Le médecin: « – A ce moment, vous dormez ou pas ?

– Eh bien je dors oui. Mais quand elle rentre dans le lit et qu’elle se couche, forcément je sens bien qu’il y a quelqu’un qui vient de se mettre dans le lit. C’est ça qui est angoissant. Je sais qu’elle vient ici, elle vient, je le sens. Ça se sent une personne qui n’est pas loin de vous quand même. Eh bien non, dès que je cherche à lui parler, il n’y a plus personne. Je pense à elle, elle apparaît. Je me retourne, elle disparaît. La porte d’entrée est fermée à double tour. Elle n’a pas besoin de clé. Elle pénètre dans l’appartement comme ça ! D’abord je ne sais pas où elle est ou ce qu’elle fait, elle rentre à des heures qui ne sont jamais les mêmes. Elle peut rentrer de nuit ou tard le soir mais jamais aux mêmes heures et elle repart avant le lever du jour. Et je pense même qu’elle attend que je dorme pour se mettre dans le lit. Vous voyez jusqu’où ça va ! De crainte qu’elle ne soit découverte ! »

 

Message laissé à son épouse, copie de la fleur, autoportrait et TDM.

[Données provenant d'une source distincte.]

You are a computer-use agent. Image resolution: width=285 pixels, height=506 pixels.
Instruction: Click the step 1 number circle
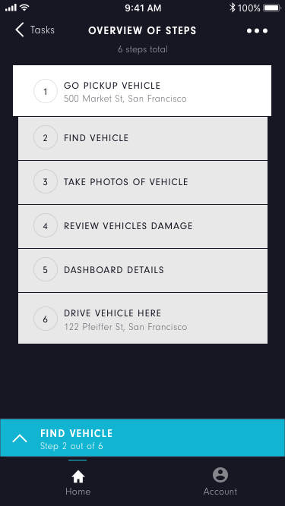[46, 91]
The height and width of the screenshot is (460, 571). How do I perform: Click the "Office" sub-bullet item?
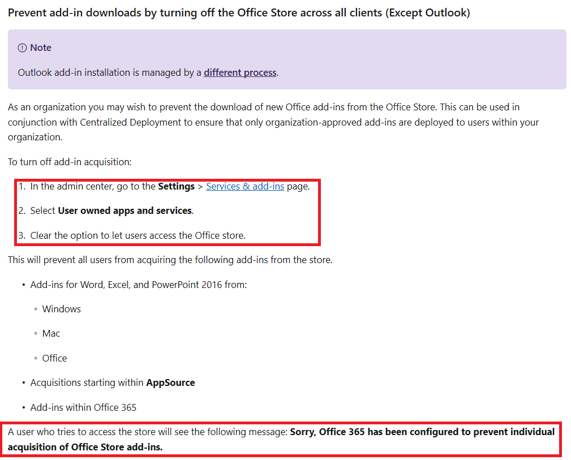pyautogui.click(x=54, y=358)
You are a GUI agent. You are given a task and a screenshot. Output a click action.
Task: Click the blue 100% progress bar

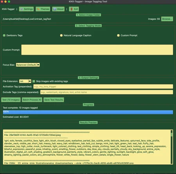point(88,112)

Message laissé à son épouse, copie de la fleur, autoportrait et TDM.

 

Juste après son retour au domicile, sa fille rapporte qu’il voyait son ancien voisin de chambre dans son lit :

« – Dès que je quittais mon lit, mon compagnon de chambre prenait ma place. Je mettais le pied par terre, je revenais peut-être cinq minutes après pour ouvrir la fenêtre, il était à ma place.

– On était où là ?

– Dans ma chambre, dans mon lit ! Et ça tous les jours pendant une dizaine de jour, jusqu’au moment où il est parti chez lui. Je ne peux pas vous dire autre chose, docteur. Dès que je quittais ma place dans mon lit, lui la prenait.

– Tu avais décidé à partir de ce moment-là de fermer ta porte de chambre.

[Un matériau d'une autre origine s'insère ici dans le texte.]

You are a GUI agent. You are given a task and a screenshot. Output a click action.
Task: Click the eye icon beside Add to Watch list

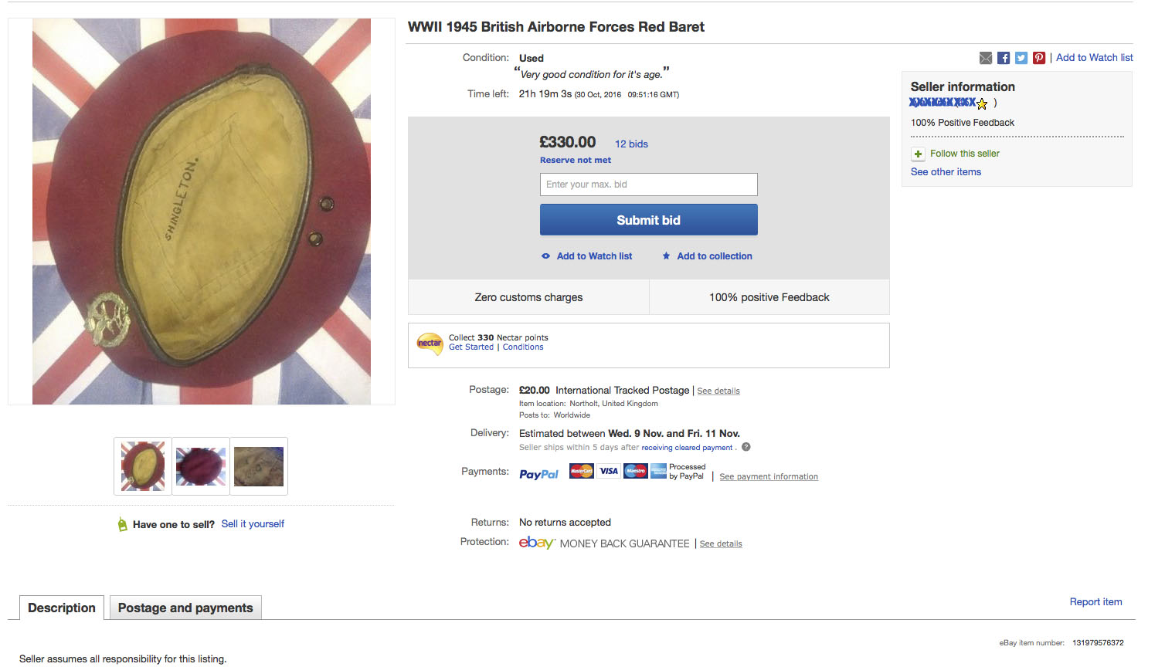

– J’ai voulu contacter le personnel du CHU. Il est gonflé quand même ! Mais je n’ai pas osé m’adresser à lui : si quelqu’un s’était introduit chez lui et couchait dans son lit, quelle aurait été sa réaction ? Je me suis dit : Non, non. N’interviens pas. Il doit bien se rendre compte de ce qu’il fait. Il quitte son lit et il vient terminer sa nuit dans le mien. »

 

De retour chez lui après avoir pris l’hôpital pour son domicile (paramnésie de reduplication*), ce patient voit son voisin de chambre qui occupe exactement sa place dès qu’il quitte son lit. Il rêvait souvent de sa femme décédée mais depuis son AVC, il la croit vivante, comme si l’AVC avait supprimé la distinction entre le rêve et la réalité. Elle rentre tard le soir et s’en va le matin. Il sent sa présence la nuit dans son dos, le jour il la voit devant lui. Il pense à elle, elle apparaît. Il la regarde, elle disparaît.